DES MOINES, Iowa – After moving large aircraft down public streets over the weekend from the Des Moines Airport to McCombs Middle School, the Des Moines Public Schools new aviation facility is up and running.
Wednesday marked the first day students in the district’s FAA-approved aviation program began classes in the brand-new facility, located behind McCombs Middle School. The district has operated one of the nation’s only three high school aviation programs since 1947 from a hangar at the Des Moines Airport. However, the district lost its lease this year, and was faced with the option of either eliminating the program, or building its own hangar.
“There’s been 100 percent support to keep this program alive,” said Tim Harmer, an aviation instructor with the program. “With the new facility, we’ll be able to accommodate more students, because it’s larger. We’ll be able to store more aircraft. And we’ll also be expanding the pilot-side of the program, as well. Which, coming into this new facility, we’ll be adding a flight simulator.”
Up until now, the program was heavily-focused on the mechanical side of operating aircraft. Though the aircraft stored at the facility will never actually take off, Harmer says they are kept in flying condition for the students’ learning benefit. The new flight simulator will allow students to log flight hours, preparing them for a career after high school in flight operations.
Harmer says it’s important to keep the district’s aviation program alive because it gives students who don’t wish to pursue a typical four-year collegiate career after high school the chance to prepare for a career in technical work.

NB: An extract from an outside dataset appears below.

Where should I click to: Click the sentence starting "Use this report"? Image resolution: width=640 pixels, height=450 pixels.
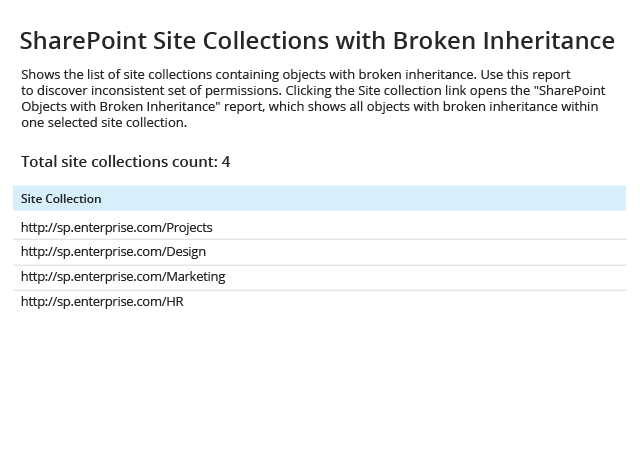(526, 75)
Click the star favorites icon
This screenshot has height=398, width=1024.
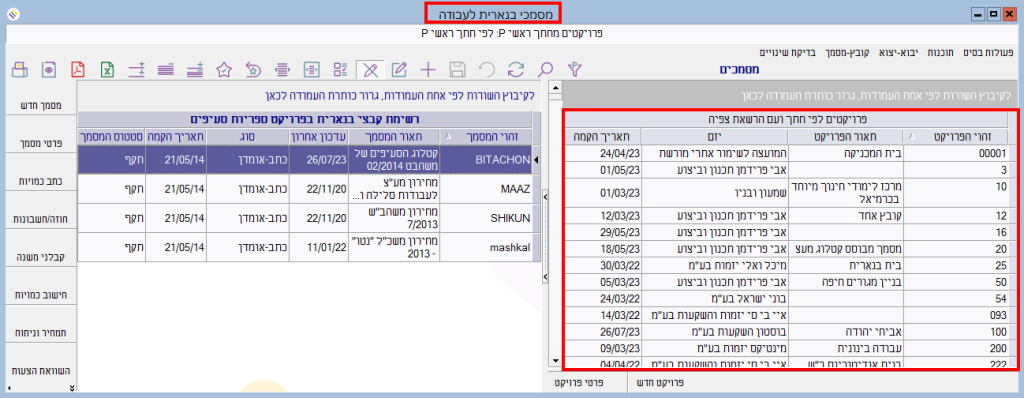tap(224, 69)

Additionally, students who do wish to continue developing their skills at a college have the opportunity to earn up to 42 credits while in the district’s program through Indian Hills Community College in Ottumwa.
“With the amount of job opportunities out there for pilots and mechanics, it’s a great venue for people who like piloting or like the mechanics, to not go down the collegiate level after high school and jump right into a career,” Harmer said.